Hello Oj1234, it would be a wonderful thing if we could flick a switch when we leave a relationship and erase all the hurt that happened. I would try not to be too hard on yourself that the after effects of this relationship are still being felt a year later. It sounds as though for signficiant portions of the three years you were together, that you were in a heightened state of anxiety, walking on eggshells, not knowing if you were going to be praised one minute and condemned the next. Couples argue, of course, but when it gets personal those remarks can cut deep for years. And to cap things off with losing a child, having your fitness as a father questioned, and infidelity.
I can understand you would feel exhausted after several years oft his, particualrly when you cared deeply for her and put everything you could into the relationship. Perhaps you feel like despite your best efforts, you weren't good enough. Perhaps you're terrified of this happening again in your next relationship, or perhaps you're worried about ever finding someone else again. These are all perfectly normal things to be feeling after you've been through.
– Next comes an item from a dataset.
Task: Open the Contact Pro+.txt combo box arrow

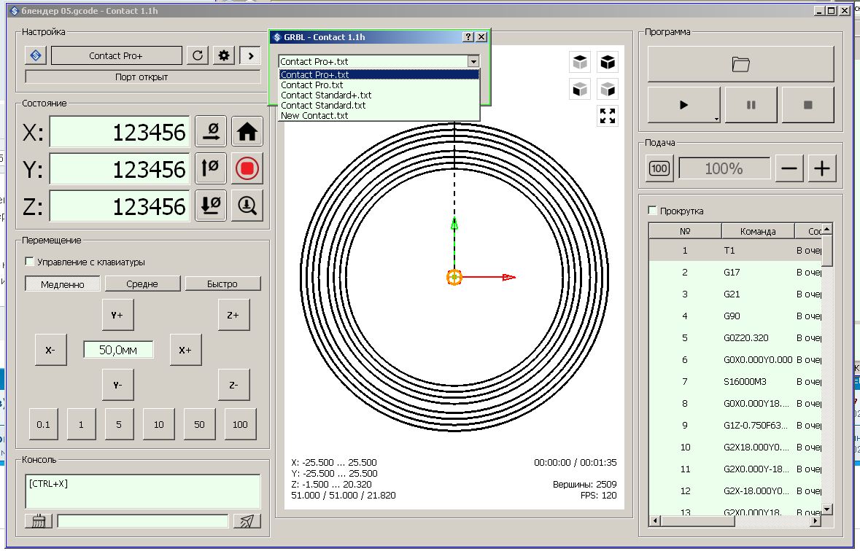Action: point(473,62)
What strategies can help? I would suggest trying to find passion again in what fulfils you. Your post describes a lot of your efforts in trying to please her. What things make you feel happy? What people do you have in your life to spend time with that enjoy your company and make you feel wanted and valued? What makes you laugh? What activities do you get so absorbed in that you forget what time of day it is and just be? Move towards all of these things, even though sometimes the motivation isn't there and it feels like work. Keep pushing through and eventually the hurt will begin to fade.